Not a terribly sympathetic attitude toward the presumably aggrieved party, to be sure, but perhaps the most astounding quote in the Torrent Freak article comes from h33t itself, whose admin responded to the tumult by explaining the realities of life.

Nothing in this world is for free and where the network service provider, in this case h33t, is a third party to the rights holder’s complaint against the uploader, then it is only proper that costs are properly allocated to the party who is incurring the costs,” he said. (Italics added)

But the admin was not finished expressing outrage at Takedown Piracy's "hypocrisy."

“Their business model is to charge the rights holder a fee to make takedowns happen," s/he said. "But when the third party, in this case h33t, responsibly engages with them to expedite the takedown they refuse to apply the funds the rights holders have given them for the purpose. It’s outrageous and clearly a major wrong against their clients.”

AVN contacted Glass and asked him to explain why charging for his services is different from a torrent site charging a rightholder $50 to comply with a DMCA notice. He generously replied with the following explanation.

"When I heard the H33T representative said charging for my services was hypocritical, my first response was a sort of righteous laughter," said Glass. "Their site assists and aids copyright infringement. Whether they put up the material themselves, or simply are a distribution point, does not matter. What they are doing is illegal, and they want to be paid to operate within the law. This is akin to a burglar caught red-handed by a police officer, stating he will leave the crime scene if the detention system pays him enough. Does anyone question the police officer's government salary for stopping the theft? His job is protection.

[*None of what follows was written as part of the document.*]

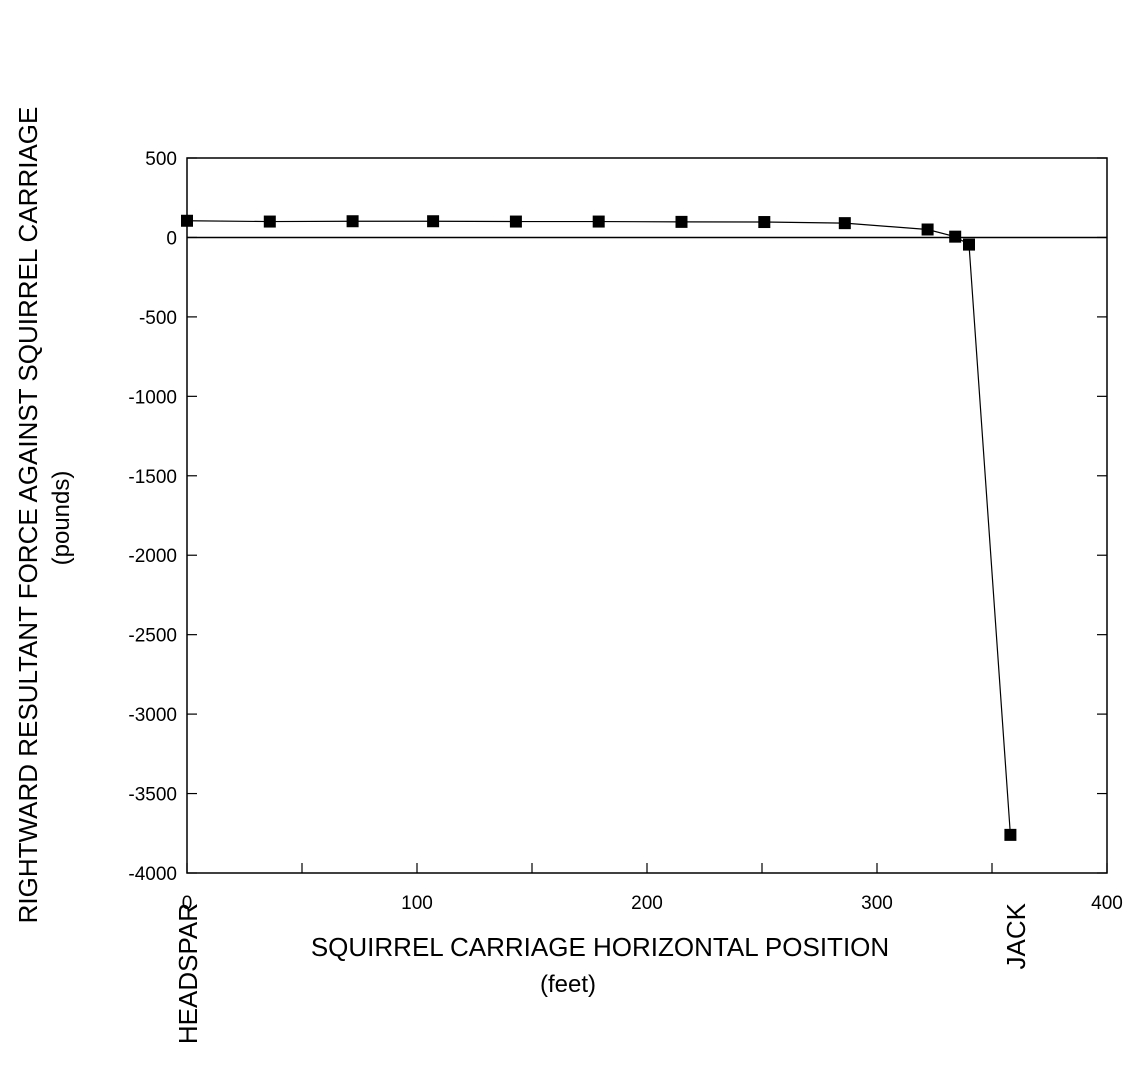 This screenshot has height=1078, width=1136. Describe the element at coordinates (188, 904) in the screenshot. I see `x-tick-label: 0` at that location.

Takedown Piracy is employed to protect our client's digital content. For a pirate site to demand payment to remove what has already been deemed unlawful is extortion and manipulation of commerce, plain and simple. 

"Of course, piracy sites and the copyright abolitionists want to demonize services like mine because they want to remove anyone who would oppose their mission to trample the intellectual property rights of others," he added. "They want producers and artists to have to do everything in-house, or do nothing at all, instead of being able to enlist specialists to help them. If that happens, then the freeloader society wins and the rest of society loses since artists can't possibly keep up with the rampant infringement of their property while still producing new works. The irony is h33t is calling me a hypocrite for being compensated for my work, something they clearly oppose for artists and everyone else, but have no problem demanding they be compensated for copyright infringement."

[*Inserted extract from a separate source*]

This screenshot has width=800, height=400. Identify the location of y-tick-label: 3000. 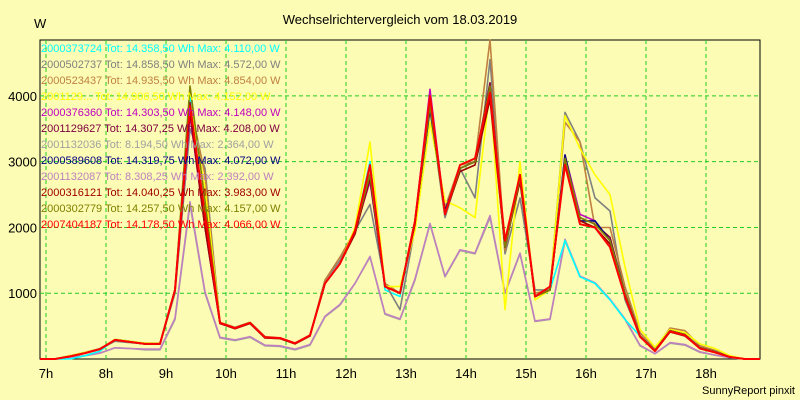
(22, 162).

This is, to be sure, a very difficult facet of the global copyright issue. One of the worst results of the DMCA request blitz is that service providers who receive a large number of them—including more legit players like Flickr and Google—have no choice but to automate the takedown process. Combined with the increased automation of the takedown request process, the result has been fewer eyeballs making sure what's being taken down should be taken down.

The whole point of the DMCA is to create a framework of fairness for ISPs as well as copyright holders, such that neither is overly burdened or victimized. But the reality is that everyone is being burdened immensely ... except for one player.

As it currently stands, the only individual noticeably absent from the conversation over ultimate financial responsibility for the removal of infringed content is the illegal uploader whose efforts singlehandedly instigate the takedown process. Maybe the burden should start with them.

Maybe, in addition to lecturing Takedown Piracy, the torrent admin could also admonish uploaders with the same message—"Nothing in this world is for free."